When it comes to assessing students, test paper-based evaluation remains the most popular method across the world. A test paper aims to evaluate a large population, judge them on their academic ability and classify them into different ability bands. Hence, the test paper must incorporate questions with various discrimination factors, syllabus coverage, and difficulty variations. In the absence of any commercial application to generate high-quality tests automatically that match the level of the exam being tested for, test generation has primarily remained a manual and tedious process.
Automatically generating a test paper that matches the pattern of the actual real-world exam, its complexity, and other attributes is an NP-hard combinatorics problem. It is essentially a complex discrete optimisation problem wherein we choose test questions, typically less than 100, from the search space of a few hundred questions to satisfy a number of constraints like distributions of difficulty level and time-to-solve at the question level, syllabus coverage at the test level, distribution of important concepts that are likely to be tested in the exam, exploration of concepts not previously tested in the exam, distribution of skills required to solve the questions, previous year exam questions patterns, etc.
Embibe has developed an in-house machine learning-based stack that uses genetic algorithms and simulated annealing with greedy intermediate steps to auto-generate test papers that can closely match actual real-world test papers of the last N years for any given exam. We have also defined a novel way of measuring test paper quality to measure the quality of any auto-generated paper. Details of these algorithms are beyond the scope of this paper.
Case Study: Figure 1 shows results from a case study of test papers generated by Embibe’s Automated Test Generation System. We used the system to generate 20 test papers and administered these tests to a random sample of ~8000 students on our platform. Figure 1 shows the distribution of marks obtained by the students as box plots, one box plot for each test paper.

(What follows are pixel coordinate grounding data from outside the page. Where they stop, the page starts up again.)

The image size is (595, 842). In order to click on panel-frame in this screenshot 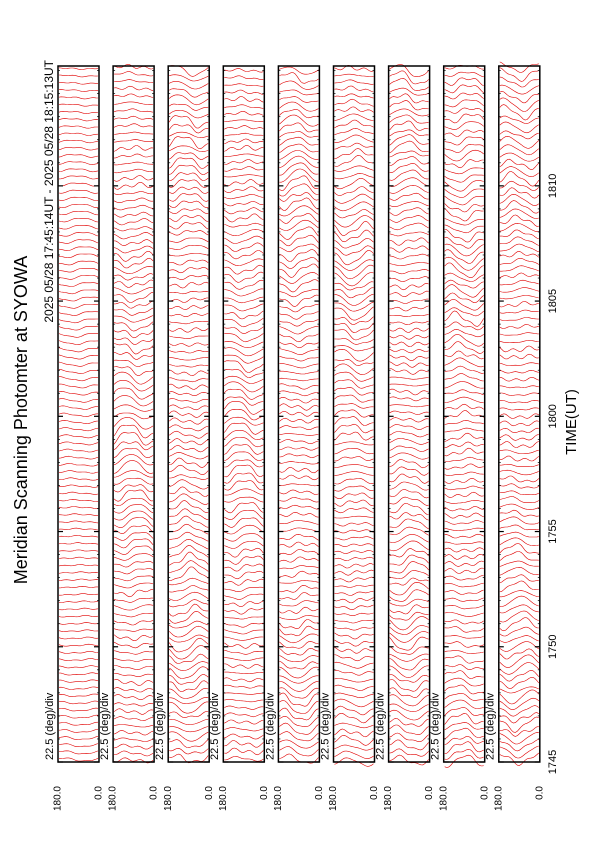, I will do `click(409, 414)`. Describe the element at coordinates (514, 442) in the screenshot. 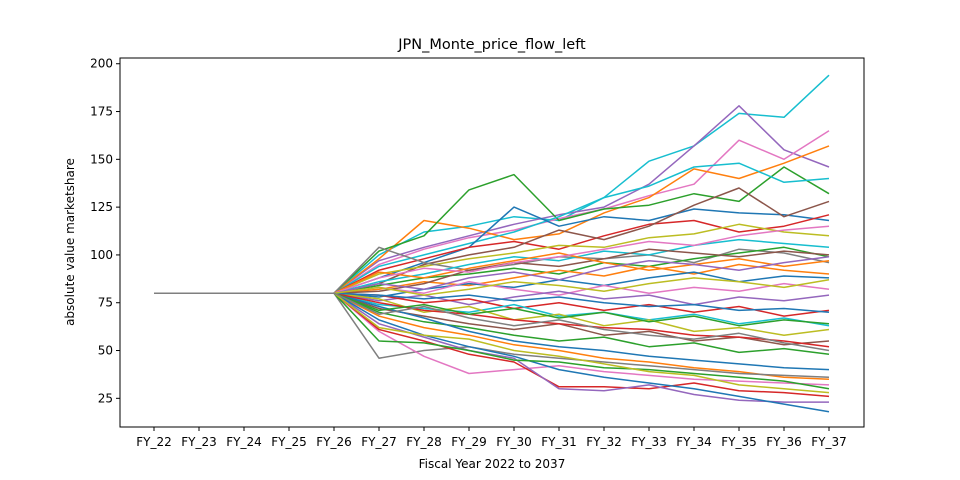

I see `x-tick-label: FY_30` at that location.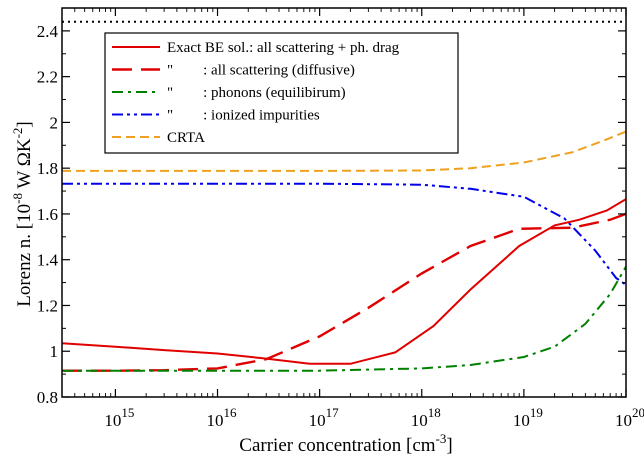  Describe the element at coordinates (54, 352) in the screenshot. I see `y-tick-label: 1` at that location.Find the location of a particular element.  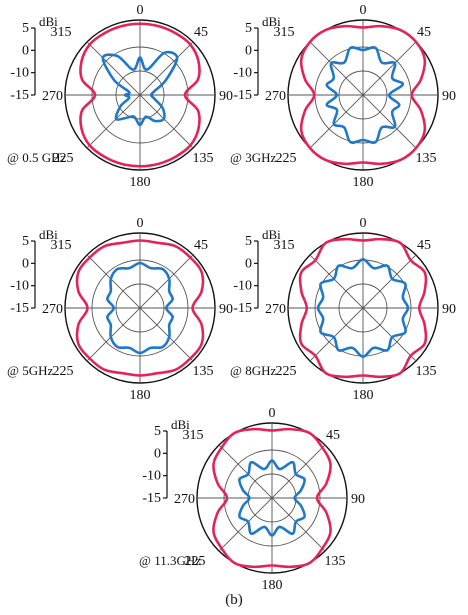

polar-chart-4: 0 45 90 135 180 225 270 315 5 0 -10 -15 dBi @ 8GHz is located at coordinates (343, 310). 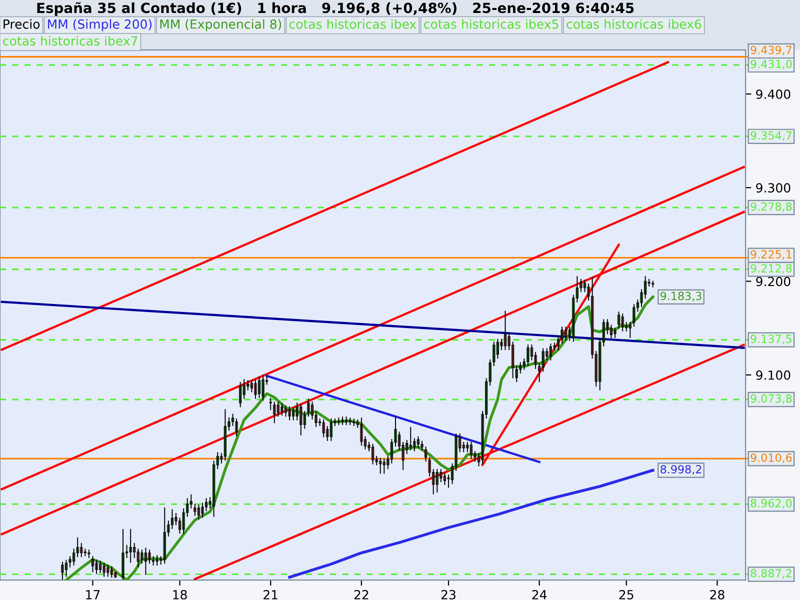 I want to click on x-tick-label: 25, so click(x=626, y=595).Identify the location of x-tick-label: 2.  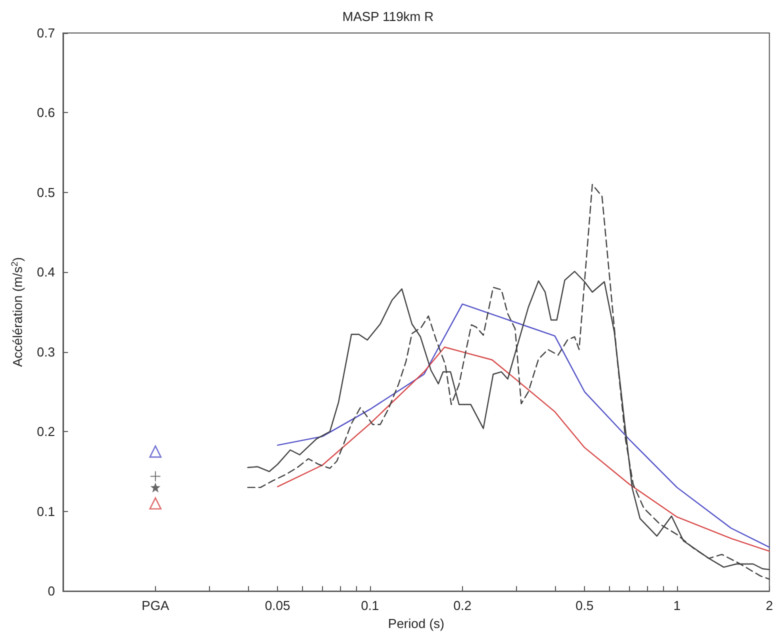
(770, 606).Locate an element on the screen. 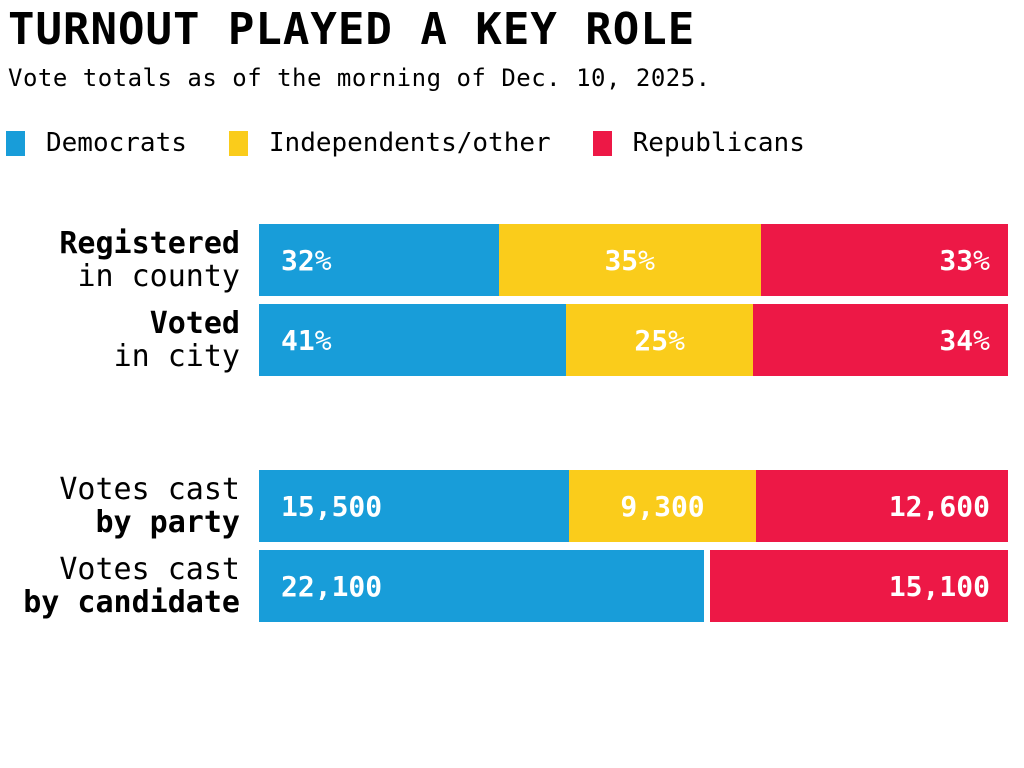 This screenshot has height=768, width=1024. legend-label-independents: Independents/other is located at coordinates (410, 143).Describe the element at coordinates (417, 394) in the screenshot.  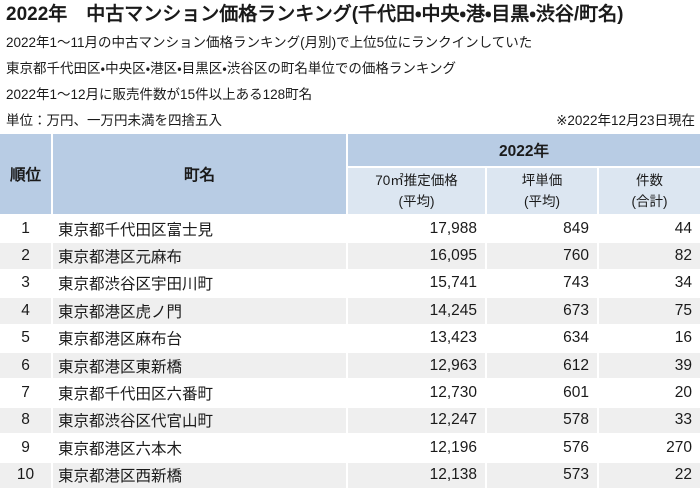
I see `price-cell: 12,730` at that location.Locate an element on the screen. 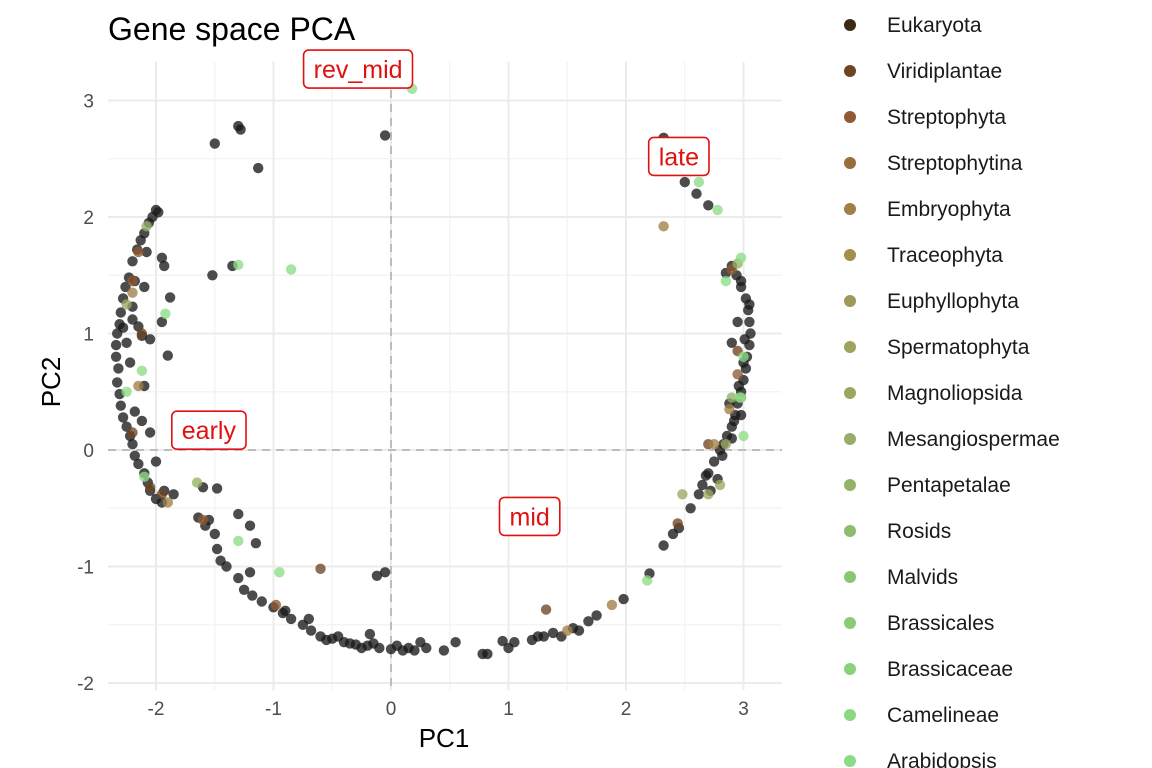 This screenshot has height=768, width=1152. legend-item: Spermatophyta is located at coordinates (937, 348).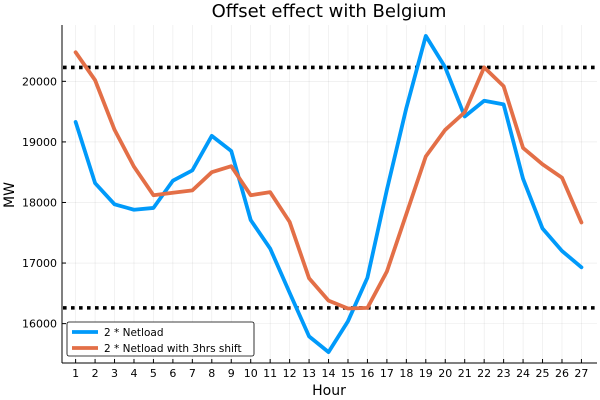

We can observe that the marks distribution is similar across all tests, except for four tests, test-15, test-16, test-17 and test-18, all of which have a positive skew in their marks distribution. This was because in-house faculty manually modified the set of questions in these test papers, which caused a skew in mark distribution over it. These results indicate that Embibe’s Automated Test Generation System can consistently generate identical tests when measured using the metric of averaged student performance.